Records from a dataset

--------------------------------

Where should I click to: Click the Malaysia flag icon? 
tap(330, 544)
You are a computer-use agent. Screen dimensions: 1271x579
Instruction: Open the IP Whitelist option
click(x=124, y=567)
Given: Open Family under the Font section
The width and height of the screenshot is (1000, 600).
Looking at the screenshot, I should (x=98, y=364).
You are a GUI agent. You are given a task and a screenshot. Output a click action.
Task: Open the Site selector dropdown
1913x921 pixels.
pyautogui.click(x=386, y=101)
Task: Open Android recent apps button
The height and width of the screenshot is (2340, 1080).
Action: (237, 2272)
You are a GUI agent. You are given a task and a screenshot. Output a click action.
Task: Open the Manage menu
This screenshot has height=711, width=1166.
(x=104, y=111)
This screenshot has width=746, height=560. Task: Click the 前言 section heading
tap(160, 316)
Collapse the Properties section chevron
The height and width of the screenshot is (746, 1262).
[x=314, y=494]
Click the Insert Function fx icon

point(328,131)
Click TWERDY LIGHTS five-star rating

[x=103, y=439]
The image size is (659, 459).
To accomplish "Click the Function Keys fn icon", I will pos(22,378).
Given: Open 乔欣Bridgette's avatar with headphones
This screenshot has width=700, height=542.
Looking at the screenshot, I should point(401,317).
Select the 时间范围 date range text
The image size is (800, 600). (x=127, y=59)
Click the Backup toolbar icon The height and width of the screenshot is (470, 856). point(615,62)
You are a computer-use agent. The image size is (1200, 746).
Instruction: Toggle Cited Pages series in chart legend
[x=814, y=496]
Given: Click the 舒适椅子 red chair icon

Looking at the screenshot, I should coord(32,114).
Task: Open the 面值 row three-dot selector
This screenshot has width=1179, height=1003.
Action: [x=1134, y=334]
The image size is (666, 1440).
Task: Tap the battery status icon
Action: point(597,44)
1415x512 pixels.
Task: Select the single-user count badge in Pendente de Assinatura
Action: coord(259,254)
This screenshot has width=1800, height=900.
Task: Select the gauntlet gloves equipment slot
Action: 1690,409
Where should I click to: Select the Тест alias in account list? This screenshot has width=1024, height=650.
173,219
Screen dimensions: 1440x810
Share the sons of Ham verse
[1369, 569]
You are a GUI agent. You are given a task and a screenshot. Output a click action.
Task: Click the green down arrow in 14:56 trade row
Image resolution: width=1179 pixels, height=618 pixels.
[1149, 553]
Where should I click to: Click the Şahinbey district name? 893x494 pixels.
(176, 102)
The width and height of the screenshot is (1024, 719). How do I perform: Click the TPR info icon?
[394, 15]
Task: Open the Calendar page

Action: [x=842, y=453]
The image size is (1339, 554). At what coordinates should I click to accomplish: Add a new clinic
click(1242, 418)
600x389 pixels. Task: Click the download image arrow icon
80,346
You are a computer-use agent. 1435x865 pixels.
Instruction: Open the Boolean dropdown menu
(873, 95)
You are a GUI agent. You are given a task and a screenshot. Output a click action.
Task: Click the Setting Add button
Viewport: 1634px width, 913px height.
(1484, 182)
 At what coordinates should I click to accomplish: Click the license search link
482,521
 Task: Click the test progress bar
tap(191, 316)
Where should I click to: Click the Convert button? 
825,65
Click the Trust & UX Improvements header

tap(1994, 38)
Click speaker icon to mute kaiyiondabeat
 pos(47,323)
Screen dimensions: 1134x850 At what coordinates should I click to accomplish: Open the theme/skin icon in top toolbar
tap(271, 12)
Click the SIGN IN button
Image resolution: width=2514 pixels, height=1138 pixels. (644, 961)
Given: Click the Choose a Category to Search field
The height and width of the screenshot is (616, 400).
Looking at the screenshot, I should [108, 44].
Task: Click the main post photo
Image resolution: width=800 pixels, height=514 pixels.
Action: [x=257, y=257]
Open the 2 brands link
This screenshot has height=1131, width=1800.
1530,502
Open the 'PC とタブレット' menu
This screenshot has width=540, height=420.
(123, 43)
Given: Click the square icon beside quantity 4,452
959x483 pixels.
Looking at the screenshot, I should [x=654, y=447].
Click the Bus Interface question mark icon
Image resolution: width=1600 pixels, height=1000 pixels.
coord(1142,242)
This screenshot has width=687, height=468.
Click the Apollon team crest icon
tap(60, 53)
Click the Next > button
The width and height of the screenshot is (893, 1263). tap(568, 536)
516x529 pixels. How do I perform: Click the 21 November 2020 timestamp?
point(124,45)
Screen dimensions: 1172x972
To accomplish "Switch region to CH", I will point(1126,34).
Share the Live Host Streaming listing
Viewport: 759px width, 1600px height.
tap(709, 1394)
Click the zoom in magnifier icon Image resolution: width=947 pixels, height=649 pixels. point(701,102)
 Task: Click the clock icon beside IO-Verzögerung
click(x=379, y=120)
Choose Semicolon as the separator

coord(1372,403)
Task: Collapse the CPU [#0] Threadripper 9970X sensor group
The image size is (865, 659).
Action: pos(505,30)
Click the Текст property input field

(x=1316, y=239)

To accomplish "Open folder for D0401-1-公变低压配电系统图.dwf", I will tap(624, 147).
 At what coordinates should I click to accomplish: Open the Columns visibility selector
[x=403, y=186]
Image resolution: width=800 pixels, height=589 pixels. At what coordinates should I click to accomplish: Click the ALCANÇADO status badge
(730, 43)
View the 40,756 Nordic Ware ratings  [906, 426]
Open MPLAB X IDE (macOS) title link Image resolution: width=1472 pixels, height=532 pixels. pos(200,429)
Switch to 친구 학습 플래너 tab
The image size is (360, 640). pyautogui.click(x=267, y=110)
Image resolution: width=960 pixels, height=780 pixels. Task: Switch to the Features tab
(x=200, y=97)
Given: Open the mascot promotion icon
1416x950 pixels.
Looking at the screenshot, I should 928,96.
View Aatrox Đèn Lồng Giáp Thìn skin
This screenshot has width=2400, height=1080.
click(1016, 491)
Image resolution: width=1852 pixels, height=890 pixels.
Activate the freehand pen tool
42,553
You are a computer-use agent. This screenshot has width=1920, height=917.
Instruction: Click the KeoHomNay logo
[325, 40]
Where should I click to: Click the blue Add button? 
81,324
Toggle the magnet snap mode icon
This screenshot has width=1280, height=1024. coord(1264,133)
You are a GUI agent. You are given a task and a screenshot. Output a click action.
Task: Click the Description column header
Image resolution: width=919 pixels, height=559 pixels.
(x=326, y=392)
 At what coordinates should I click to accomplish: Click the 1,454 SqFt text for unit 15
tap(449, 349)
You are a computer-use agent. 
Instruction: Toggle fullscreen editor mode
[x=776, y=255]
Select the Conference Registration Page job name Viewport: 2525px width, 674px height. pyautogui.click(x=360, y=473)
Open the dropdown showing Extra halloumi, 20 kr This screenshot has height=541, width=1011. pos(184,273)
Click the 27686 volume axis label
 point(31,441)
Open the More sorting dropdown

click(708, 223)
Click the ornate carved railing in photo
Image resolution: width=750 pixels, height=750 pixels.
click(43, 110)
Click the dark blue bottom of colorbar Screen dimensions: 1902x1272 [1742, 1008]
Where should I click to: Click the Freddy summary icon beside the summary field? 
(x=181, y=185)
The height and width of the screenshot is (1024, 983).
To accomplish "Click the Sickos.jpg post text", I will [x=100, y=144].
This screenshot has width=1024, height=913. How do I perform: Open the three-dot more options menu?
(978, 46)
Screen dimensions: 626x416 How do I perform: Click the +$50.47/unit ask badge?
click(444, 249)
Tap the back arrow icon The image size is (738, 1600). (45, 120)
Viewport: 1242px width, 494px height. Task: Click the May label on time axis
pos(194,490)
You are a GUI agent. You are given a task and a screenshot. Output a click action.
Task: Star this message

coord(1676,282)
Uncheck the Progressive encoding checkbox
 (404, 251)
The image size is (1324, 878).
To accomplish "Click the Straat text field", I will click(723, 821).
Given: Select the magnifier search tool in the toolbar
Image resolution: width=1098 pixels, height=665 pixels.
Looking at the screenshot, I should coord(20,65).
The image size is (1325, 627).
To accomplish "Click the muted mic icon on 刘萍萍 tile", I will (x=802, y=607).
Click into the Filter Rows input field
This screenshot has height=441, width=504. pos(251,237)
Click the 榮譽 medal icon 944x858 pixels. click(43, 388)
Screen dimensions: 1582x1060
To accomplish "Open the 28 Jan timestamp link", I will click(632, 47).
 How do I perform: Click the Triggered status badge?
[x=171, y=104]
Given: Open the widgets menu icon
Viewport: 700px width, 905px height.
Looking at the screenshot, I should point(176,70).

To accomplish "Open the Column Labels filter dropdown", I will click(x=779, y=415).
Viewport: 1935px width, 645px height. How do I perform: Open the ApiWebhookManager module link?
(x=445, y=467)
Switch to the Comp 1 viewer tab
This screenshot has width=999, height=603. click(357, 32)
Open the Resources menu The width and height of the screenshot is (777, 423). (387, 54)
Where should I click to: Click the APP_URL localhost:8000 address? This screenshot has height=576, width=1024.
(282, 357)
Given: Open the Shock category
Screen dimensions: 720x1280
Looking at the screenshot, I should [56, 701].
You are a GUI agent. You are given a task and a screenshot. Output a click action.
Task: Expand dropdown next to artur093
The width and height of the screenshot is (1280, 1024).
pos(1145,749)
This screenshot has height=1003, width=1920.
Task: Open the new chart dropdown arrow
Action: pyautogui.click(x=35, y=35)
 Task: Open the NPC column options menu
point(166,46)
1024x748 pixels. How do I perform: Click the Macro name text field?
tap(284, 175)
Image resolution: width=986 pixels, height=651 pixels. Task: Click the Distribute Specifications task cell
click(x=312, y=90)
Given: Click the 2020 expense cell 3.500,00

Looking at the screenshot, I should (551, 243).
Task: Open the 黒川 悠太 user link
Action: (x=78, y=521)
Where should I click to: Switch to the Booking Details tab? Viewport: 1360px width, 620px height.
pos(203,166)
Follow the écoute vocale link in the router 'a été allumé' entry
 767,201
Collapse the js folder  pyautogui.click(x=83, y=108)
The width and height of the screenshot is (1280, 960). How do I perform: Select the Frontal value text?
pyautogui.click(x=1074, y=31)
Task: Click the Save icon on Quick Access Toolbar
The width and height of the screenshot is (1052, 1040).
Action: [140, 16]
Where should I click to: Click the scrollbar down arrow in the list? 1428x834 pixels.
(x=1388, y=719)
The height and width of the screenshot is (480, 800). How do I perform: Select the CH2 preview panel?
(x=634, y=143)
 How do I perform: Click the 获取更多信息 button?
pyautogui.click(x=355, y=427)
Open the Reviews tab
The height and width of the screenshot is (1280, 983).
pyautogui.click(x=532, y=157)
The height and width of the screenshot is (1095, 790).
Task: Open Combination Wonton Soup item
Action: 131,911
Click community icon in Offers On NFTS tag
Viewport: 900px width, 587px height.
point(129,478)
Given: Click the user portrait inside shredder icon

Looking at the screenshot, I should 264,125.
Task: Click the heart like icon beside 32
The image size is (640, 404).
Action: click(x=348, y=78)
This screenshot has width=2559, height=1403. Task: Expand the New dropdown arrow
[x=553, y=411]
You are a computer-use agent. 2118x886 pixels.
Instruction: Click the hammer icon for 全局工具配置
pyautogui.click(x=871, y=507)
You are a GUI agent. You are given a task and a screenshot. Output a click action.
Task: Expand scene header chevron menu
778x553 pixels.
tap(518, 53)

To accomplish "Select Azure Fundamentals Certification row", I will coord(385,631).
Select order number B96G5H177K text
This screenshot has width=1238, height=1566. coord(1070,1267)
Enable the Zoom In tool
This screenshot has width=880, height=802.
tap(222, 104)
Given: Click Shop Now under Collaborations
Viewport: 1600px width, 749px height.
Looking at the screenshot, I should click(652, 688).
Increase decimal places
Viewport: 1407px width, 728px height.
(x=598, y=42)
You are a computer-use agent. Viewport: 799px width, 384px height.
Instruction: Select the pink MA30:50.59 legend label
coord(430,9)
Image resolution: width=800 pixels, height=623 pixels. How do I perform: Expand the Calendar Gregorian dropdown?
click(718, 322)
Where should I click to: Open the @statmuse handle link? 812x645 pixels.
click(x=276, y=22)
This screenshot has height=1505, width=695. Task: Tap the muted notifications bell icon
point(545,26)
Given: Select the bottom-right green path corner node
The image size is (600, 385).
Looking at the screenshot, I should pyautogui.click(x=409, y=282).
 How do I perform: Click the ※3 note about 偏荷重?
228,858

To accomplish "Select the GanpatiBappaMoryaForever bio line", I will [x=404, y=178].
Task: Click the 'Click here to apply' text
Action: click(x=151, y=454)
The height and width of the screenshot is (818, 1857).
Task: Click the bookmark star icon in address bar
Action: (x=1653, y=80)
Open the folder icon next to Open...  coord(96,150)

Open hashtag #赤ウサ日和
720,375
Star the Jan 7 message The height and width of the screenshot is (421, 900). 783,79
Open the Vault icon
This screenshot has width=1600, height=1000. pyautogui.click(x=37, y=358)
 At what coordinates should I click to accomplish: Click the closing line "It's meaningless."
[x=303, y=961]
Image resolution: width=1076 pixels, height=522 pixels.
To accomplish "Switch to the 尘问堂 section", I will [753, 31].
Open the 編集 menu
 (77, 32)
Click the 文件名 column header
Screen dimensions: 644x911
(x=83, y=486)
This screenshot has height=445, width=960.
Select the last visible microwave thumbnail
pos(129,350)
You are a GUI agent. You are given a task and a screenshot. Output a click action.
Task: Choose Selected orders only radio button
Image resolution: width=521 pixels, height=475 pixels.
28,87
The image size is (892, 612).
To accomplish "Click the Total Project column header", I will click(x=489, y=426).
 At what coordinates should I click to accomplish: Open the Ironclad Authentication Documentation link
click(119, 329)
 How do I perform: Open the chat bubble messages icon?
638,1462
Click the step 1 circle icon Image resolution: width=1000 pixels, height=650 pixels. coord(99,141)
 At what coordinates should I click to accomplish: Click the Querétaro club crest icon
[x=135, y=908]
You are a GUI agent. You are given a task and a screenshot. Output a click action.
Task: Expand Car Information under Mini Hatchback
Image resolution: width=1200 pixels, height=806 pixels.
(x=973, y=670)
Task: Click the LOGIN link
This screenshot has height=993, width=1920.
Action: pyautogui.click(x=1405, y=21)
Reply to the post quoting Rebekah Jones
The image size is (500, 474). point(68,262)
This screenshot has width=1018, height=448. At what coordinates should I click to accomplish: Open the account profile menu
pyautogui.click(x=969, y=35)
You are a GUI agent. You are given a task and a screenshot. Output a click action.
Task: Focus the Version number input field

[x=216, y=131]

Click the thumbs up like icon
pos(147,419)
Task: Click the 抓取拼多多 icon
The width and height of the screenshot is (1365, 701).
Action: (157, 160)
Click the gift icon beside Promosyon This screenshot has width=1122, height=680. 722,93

--------------------------------

### Prompt
Search the data above for "under" and copy every line where it turns up.

### Task solution
Given: Open Family under the Font section
Given: Click Shop Now under Collaborations
Task: Expand Car Information under Mini Hatchback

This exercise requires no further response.